SOURCE PASSAGE:

━━━━━━

1. Pfam family name and its length
2. query sequence name and its length
3. domain e-value (independent e-value)
4. the start and end position of the query sequence in alignment

Perl script: summarize the result of hmmscan in HMMER

• Try to summarize domain information of the query sequence and the result further as the input for R script for imaging.

• Requirement:

  1. Input: clotting.tab
  2. Output: parse_hmmscan.out
  3. domain information extraction: $ perl ./P1.pl > parse_hmmscan.out
  4. Data: (1)protein name (protname); (2)length (len); (3)domain name (domname); (4)sequence begin (begin) & end (end) position

• The following figure is the partial result of the file named parse_hmmscan.out

• The following is the Perl script to extract the information for the input of R script:

#!/usr/bin/perl -w

use strict;

open(fin,"clotting.tab") or die("Input file error.\n");

print "protName\tlen\tdomName\tbegin\tend\n";
while () {
    # avoid the comment line
    unless (m/^\#/) {
        # combine the regular expression into the split function
        # when using regular expression with split, the target might be $_(the default variable)
        my @columns = split(/ +/);
        my $protName = $columns[3];
        $protName =~ s/.*\|//;
        my $len = $columns[5];
        my $domName = $columns[0];
        my $begin = $columns[17];
        my $end = $columns[18];

        my $evalue = $columns[12];
        if ($evalue < 1e-5) {
            print "$protname\t$len\t$domname\t$begin\t$end\n";
        }
    }
}

close(fin);

R script: transform the parse_hmmscan.out into protein domain sequence in the linear format

• The following figure is the combination result transforming the domain data into the image in the linear format.

• The following is the R script to achieve the above result in image:

# get the data from hmmscan
data <- read.table("parse_hmmscan.out", sep='\t', header = T)

# get the max length of the domain sequence for plotting
maxlen <- max(data$len)

━━━━━━

EXTRACTED ENTRIES:
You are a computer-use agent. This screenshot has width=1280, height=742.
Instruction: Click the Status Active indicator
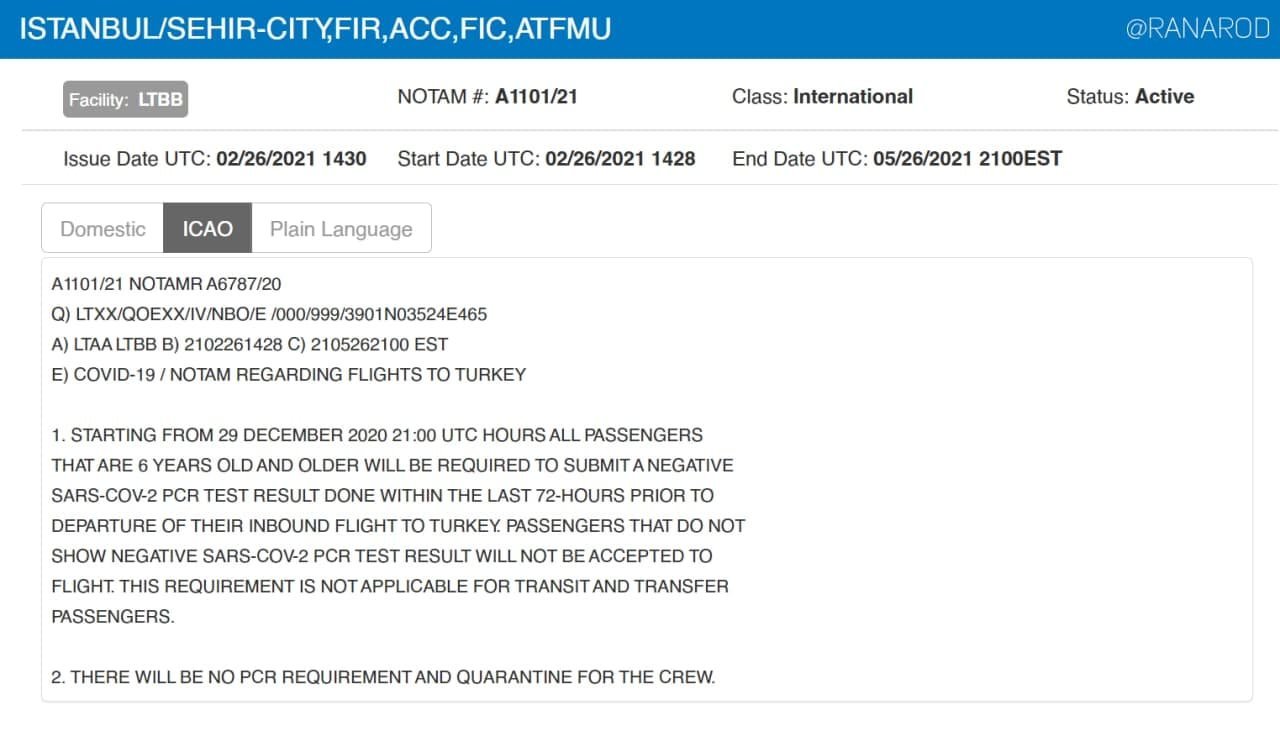click(1130, 97)
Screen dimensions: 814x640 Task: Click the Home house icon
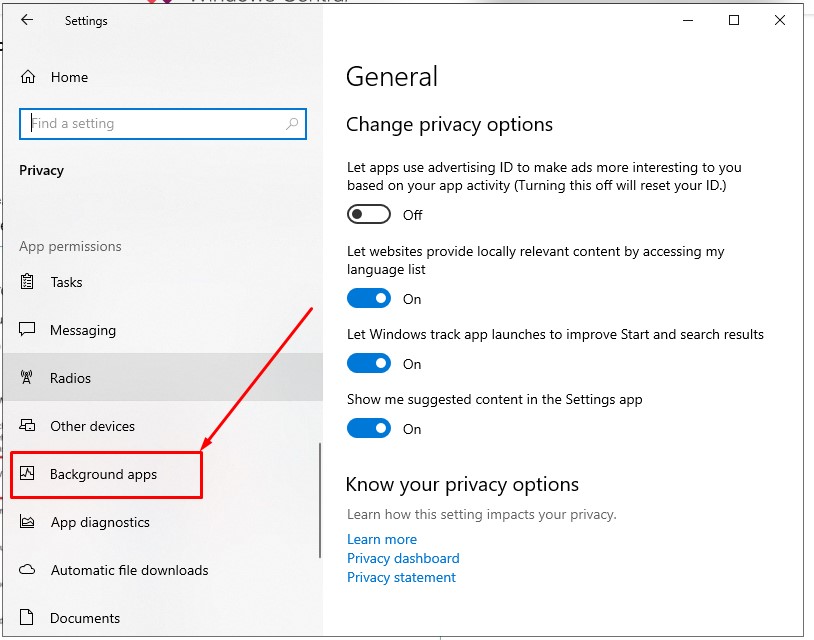pyautogui.click(x=26, y=76)
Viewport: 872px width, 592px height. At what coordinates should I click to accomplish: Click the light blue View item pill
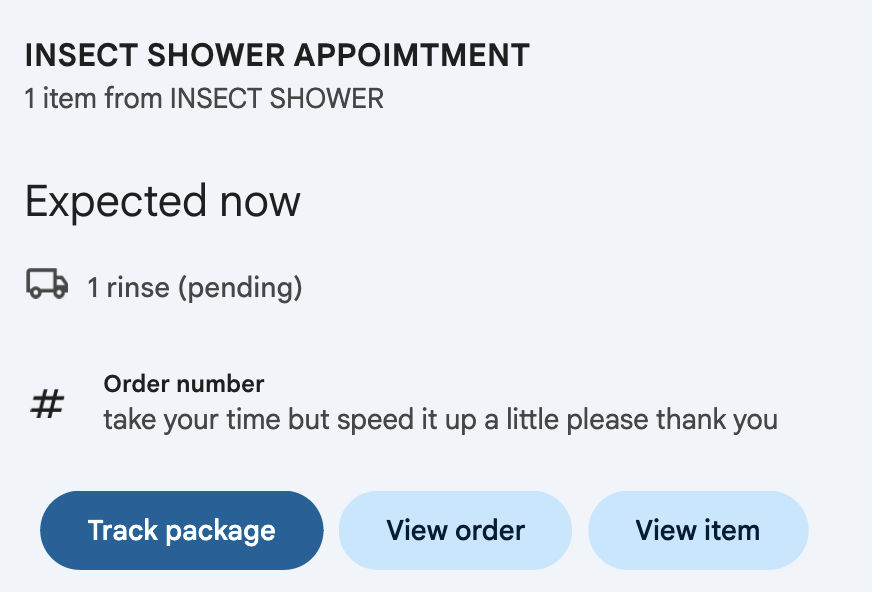(x=698, y=530)
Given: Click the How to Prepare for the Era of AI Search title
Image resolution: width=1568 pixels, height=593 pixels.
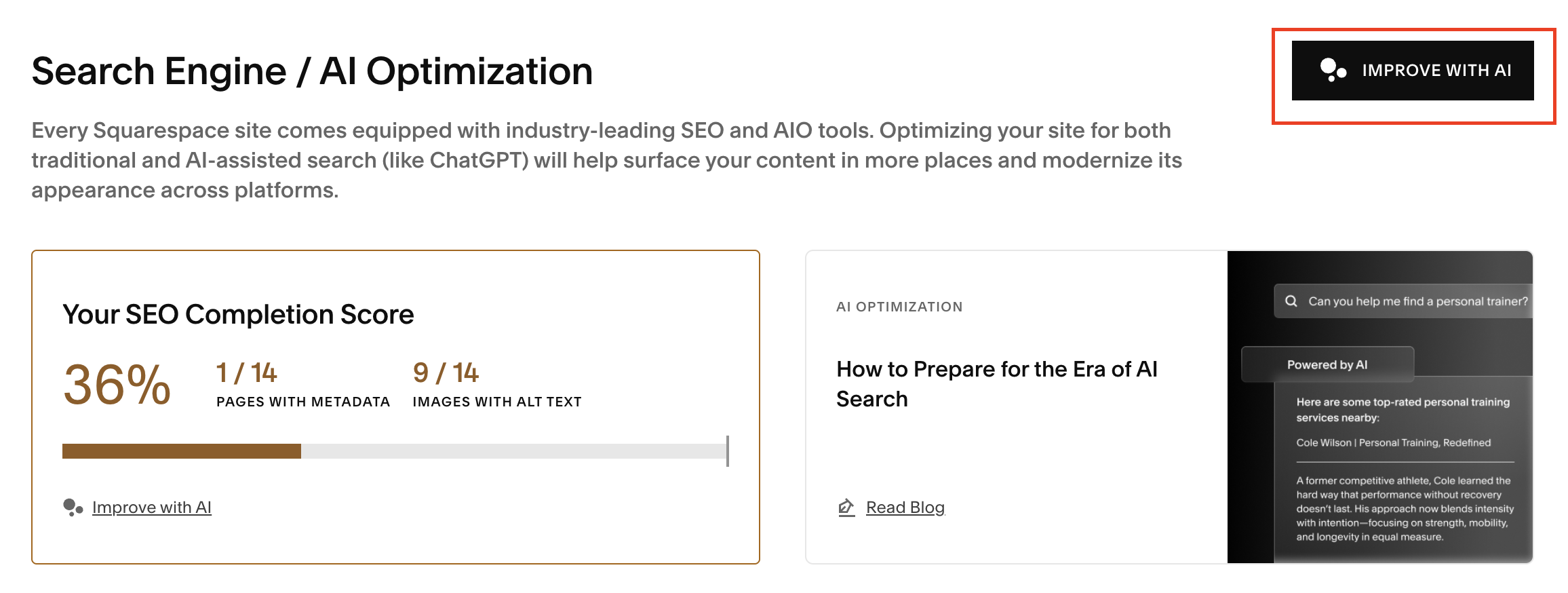Looking at the screenshot, I should pyautogui.click(x=996, y=384).
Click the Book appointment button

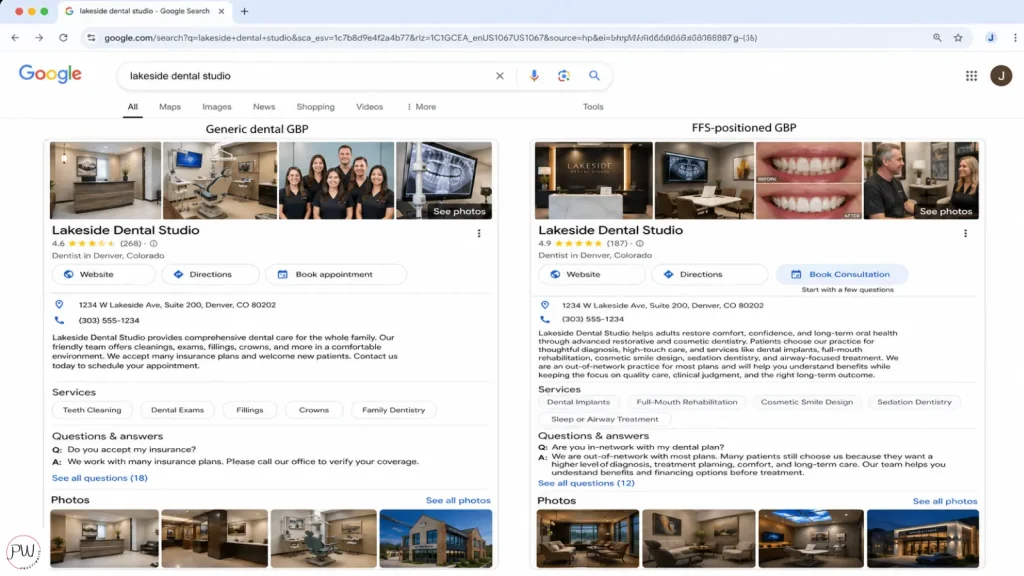[335, 274]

━━━━━━

QUESTIONS TO ANSWER:
1. In the hmmscan summary page, replace "HMMER" with "HMMER3" and give the passage again from "Perl script: summarize" to "script for imaging.".
2. Answer these questions using the hmmscan summary page:
(a) What input file does the Perl script open?
(b) What e-value must a domain fall below to be printed?
(c) What field separator does the R script use when it reads parse_hmmscan.out?

PROBLEM SOLUTIONS:
1.
Perl script: summarize the result of hmmscan in HMMER3

• Try to summarize domain information of the query sequence and the result further as the input for R script for imaging.

2.
(a) clotting.tab
(b) 1e-5
(c) A tab ('\t')